## Try it:
Using the records that follow, copy every line containing the word "agent".

## Provided data:
● ● ● ● ● ● ●
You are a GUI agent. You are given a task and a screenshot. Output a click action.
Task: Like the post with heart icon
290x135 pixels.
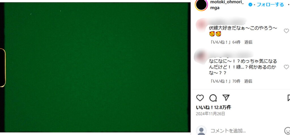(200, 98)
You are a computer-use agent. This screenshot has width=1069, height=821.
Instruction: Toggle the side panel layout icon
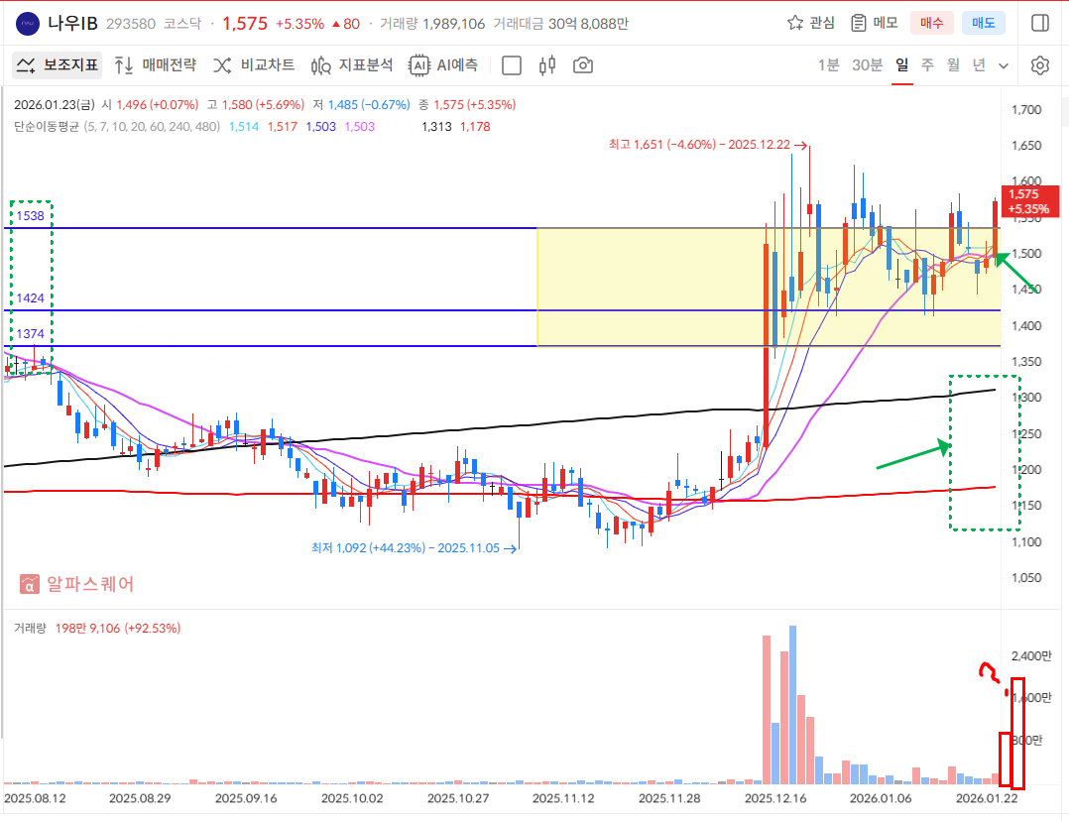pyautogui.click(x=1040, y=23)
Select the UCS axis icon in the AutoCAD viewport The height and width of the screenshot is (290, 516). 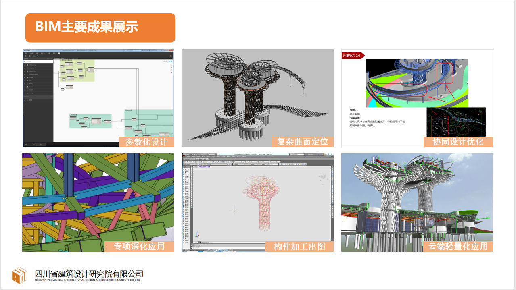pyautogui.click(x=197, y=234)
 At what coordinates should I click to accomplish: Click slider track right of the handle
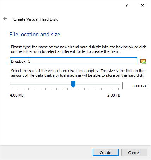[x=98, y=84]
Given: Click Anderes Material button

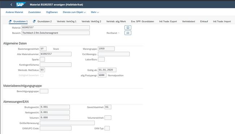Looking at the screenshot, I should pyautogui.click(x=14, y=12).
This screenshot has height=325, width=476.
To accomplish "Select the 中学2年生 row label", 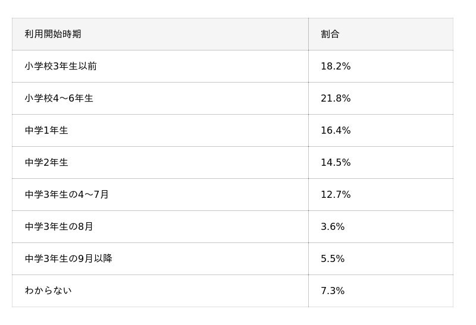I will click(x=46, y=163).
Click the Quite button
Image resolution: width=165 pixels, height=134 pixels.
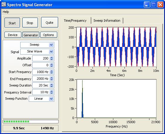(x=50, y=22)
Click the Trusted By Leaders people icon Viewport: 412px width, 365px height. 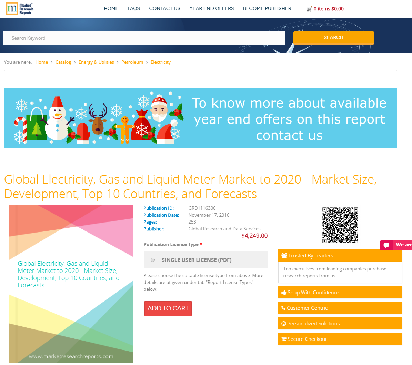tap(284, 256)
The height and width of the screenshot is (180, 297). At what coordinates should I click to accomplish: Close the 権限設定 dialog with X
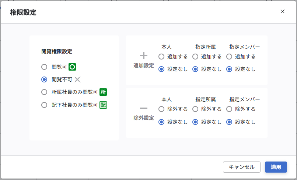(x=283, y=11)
● ● ● ● ● ● ●
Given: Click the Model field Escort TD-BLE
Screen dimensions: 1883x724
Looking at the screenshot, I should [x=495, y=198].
● ● ● ● ● ● ●
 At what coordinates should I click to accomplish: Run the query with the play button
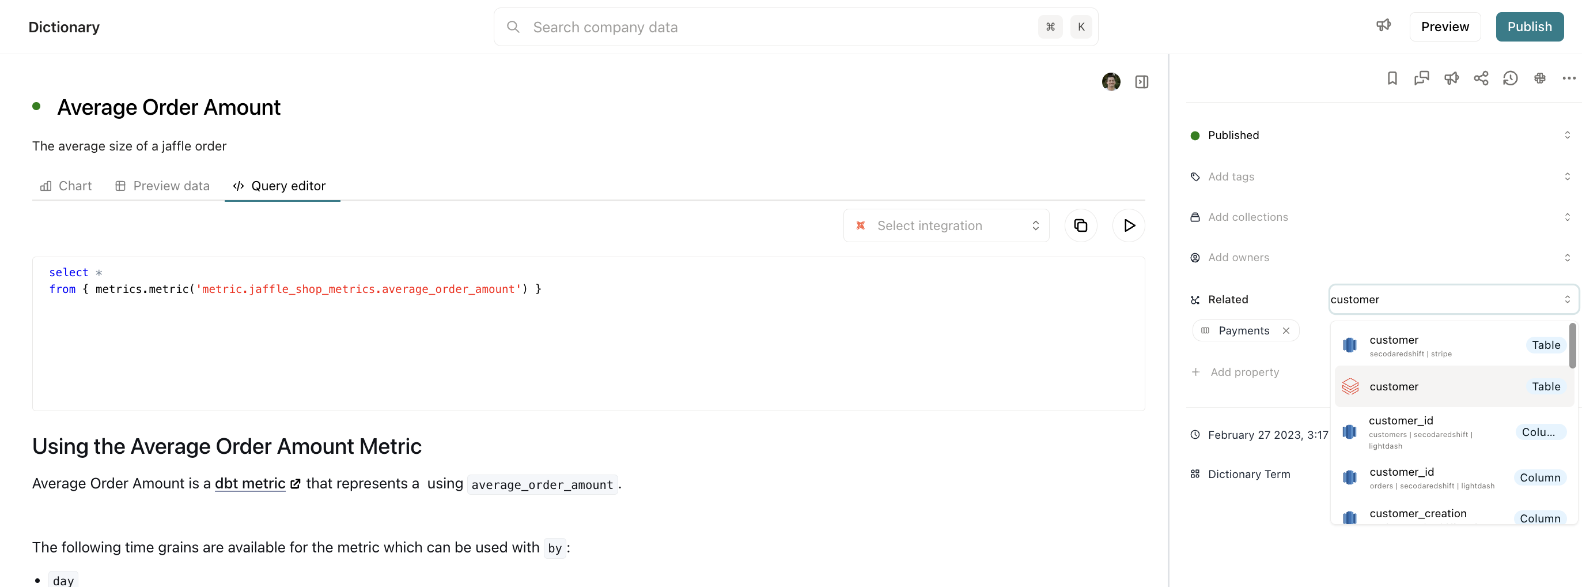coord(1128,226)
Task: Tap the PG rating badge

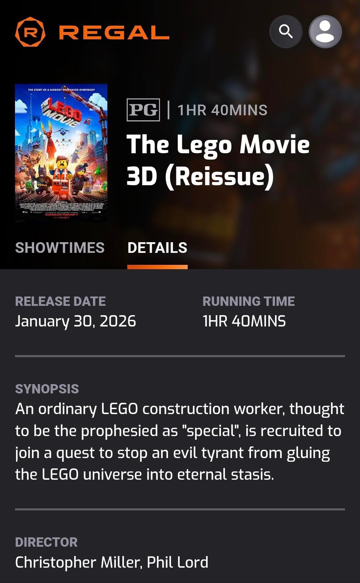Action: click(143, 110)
● ● ● ● ● ● ●
## Solved problem:
You are a GUI agent. You are given a task and a screenshot. Output a click action.
You are a computer-use agent. This screenshot has width=1069, height=821.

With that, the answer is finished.